A real stupid question

    • Anonymous
      June 19, 2007 at 7:24 pm

      Yup, SMOKING, I have smoked cigarettes daily for 50 plus years. I stopped nov 9th 2006 when I got GBS. When I get nervous and down I want to smoke? If I dont smoke I get residuals, stupid I know, If I could smoke I think would be calm and content no residuals, haha sounds crazy, Im 73 what will get me first being content or misersable jUST KIDDING……..Gene

    • June 19, 2007 at 10:14 pm

      Well Gene, you know what the right answer is, however, I have to be honest. My mother in law is bed ridden, and basically only walks to the bathroom. She has been this way for 17 years. Her family is very upset at her 4 pak a day habbit. The way I look at it is she is 81 years old, only has her tv and her smokes. If that is what makes her happy, I say let her be. I never have smoked and think it is a vile habbit, unhealthy and expensive, but it is not my choice or right to say anything. So if you really feel it would calm you, I say do what makes you content and happy. You have so many other pains and issues, you should have something that pleases you. You are a grown man and know the consequences of smoking, otherwise you would not have posted. So I think you should do what YOU want to. Good luck and I feel for your indecision. I over eat horribly, I am probably 90lbs over weight, but I still keep eating despite the consequences. One day a brick will hit me and I will get it. I hope! Dawn Kevies mom 😮

    • Anonymous
      June 19, 2007 at 10:43 pm

      Gene,
      Actually I understood your post very well, actually too well. I started smoking at a very young age (just to try it), & soon became addicted.

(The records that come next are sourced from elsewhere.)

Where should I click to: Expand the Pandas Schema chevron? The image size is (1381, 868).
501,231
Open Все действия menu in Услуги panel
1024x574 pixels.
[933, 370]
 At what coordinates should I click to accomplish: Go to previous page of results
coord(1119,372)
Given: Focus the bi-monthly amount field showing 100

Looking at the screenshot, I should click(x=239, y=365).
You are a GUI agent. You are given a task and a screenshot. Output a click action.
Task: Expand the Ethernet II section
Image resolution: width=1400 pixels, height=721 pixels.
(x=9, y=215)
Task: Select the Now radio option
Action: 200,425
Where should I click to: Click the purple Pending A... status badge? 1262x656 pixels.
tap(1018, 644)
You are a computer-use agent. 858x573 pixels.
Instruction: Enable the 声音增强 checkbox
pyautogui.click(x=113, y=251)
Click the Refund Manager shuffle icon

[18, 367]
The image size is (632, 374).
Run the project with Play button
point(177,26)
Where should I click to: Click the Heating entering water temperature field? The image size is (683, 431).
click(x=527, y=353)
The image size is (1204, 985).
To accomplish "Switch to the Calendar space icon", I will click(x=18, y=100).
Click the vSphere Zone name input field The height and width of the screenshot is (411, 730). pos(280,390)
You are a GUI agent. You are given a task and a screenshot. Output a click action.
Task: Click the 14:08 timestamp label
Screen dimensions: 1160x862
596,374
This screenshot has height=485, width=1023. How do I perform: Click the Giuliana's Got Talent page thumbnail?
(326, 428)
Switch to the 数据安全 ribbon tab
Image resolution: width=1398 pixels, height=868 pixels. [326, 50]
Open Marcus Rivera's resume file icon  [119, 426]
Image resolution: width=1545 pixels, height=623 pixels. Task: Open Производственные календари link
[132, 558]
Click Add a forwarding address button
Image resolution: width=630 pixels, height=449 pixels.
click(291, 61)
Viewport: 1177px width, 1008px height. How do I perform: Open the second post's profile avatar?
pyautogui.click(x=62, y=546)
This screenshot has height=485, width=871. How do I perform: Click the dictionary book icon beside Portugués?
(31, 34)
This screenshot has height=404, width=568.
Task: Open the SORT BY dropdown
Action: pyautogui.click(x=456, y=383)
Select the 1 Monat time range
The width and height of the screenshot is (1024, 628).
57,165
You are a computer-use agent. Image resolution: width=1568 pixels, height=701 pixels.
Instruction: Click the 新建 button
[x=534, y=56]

I realize now, after reading my medical records from my youth, that I was a “very nervous child.” In my late 20s I developed severe anxiety disorder, which I still have to this day (take klonipin for that.)
      Anyways, when I lost the use of my hands back in 2002 & was so sick anyways, I found it very easy to quit smoking for 3 years. But once I got the use of my hands back, I was bored to death & wanted something back from the old me. I started smoking again & the only reason I regret it now is that I am the only one in my family or extended family that smokes, so I often feel like an outcast. But I only smoke in my own home or car, never in a restaurant or around other people. But I do feel bad for my husband, but he does go out to the garage all of the time for his cigars (a new habit since he retired.) Between the two of us, I suppose we do spend a lot on nicotine products, but luckily our children our grown & we can afford it! I hate to admit that I really do enjoy smoking, it relaxes me & helps me to concentrate.